Dataset extract: Begin

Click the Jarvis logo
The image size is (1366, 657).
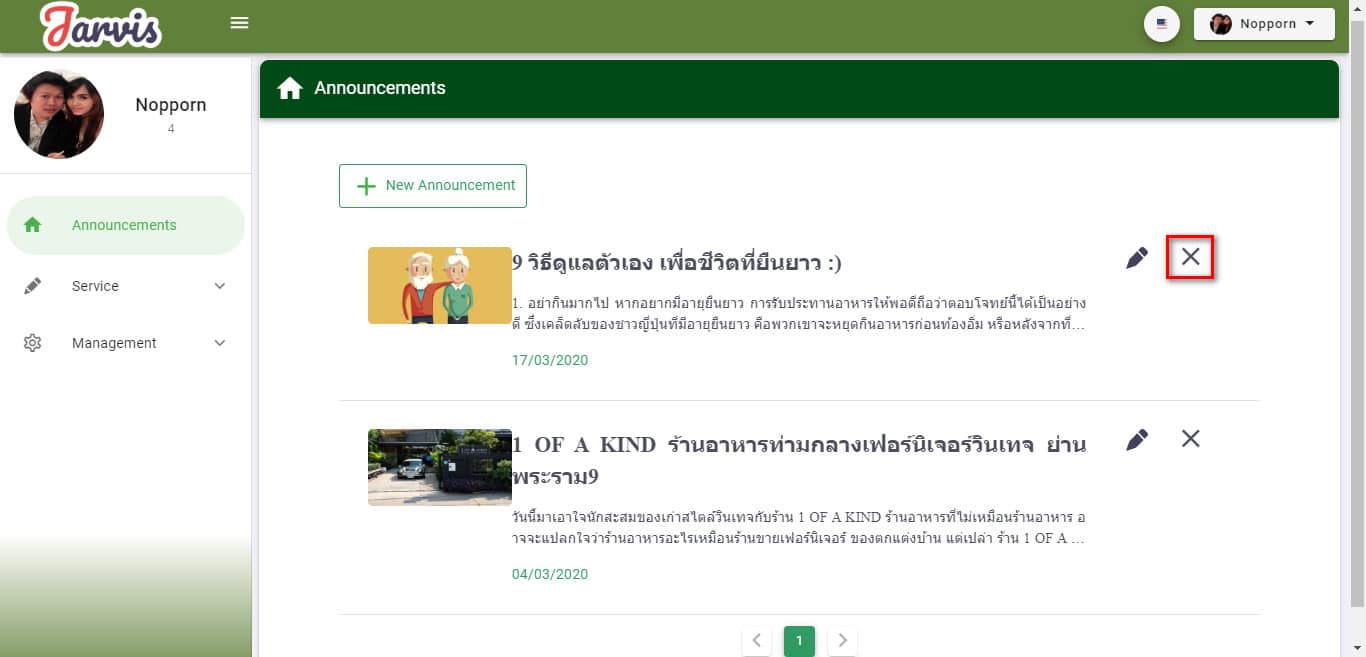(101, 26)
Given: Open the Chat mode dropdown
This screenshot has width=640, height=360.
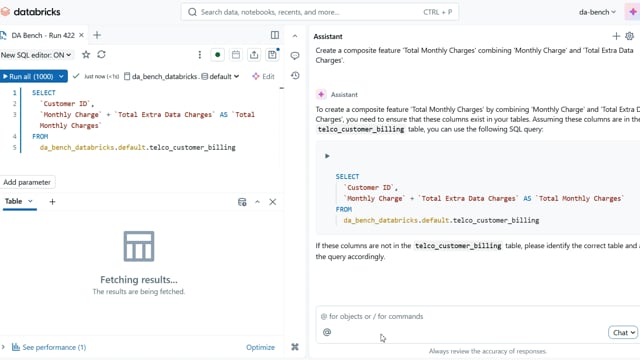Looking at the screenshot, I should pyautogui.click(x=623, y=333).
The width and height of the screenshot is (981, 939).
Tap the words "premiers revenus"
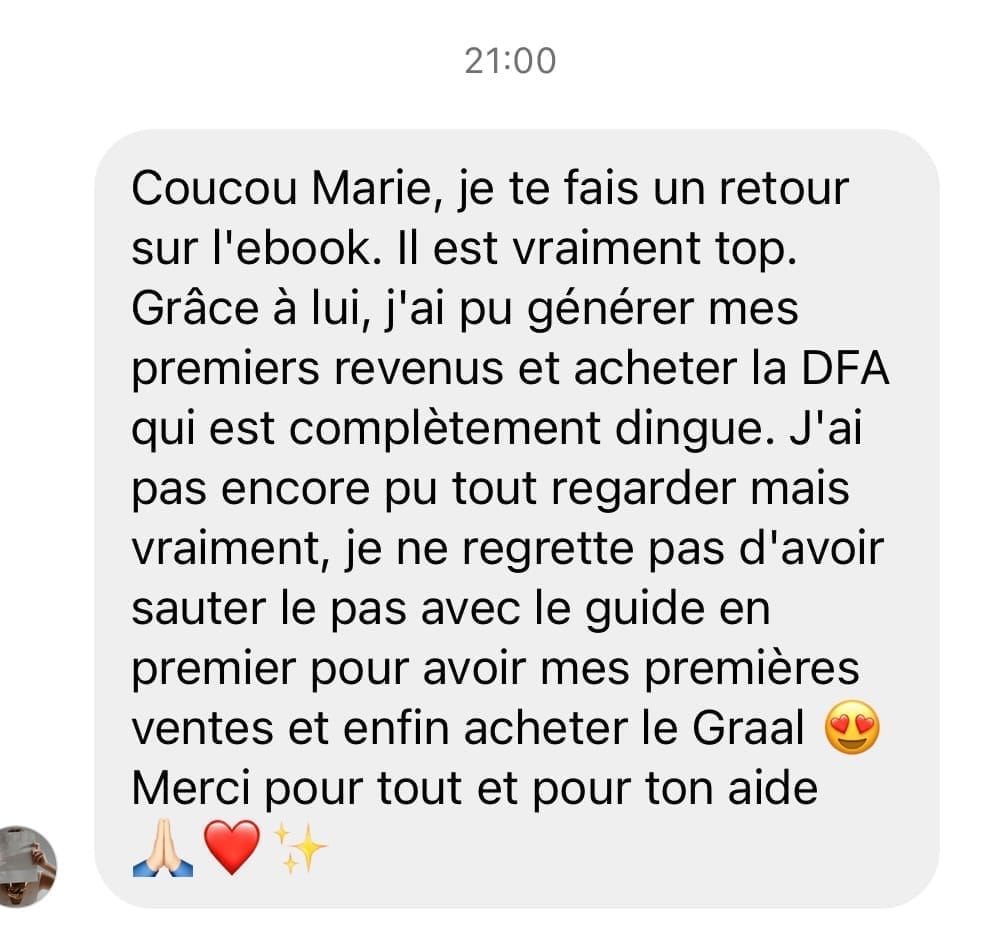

Dataset extract: End

» **Work request**
If any entry holds a picture, drop the picture and copy everything else exactly.

» **Finished task**
Click the Jarvis logo
The image size is (1366, 657).
(101, 26)
Given: Open the Chat mode dropdown
This screenshot has width=640, height=360.
Looking at the screenshot, I should pyautogui.click(x=623, y=333).
The width and height of the screenshot is (981, 939).
Tap the words "premiers revenus"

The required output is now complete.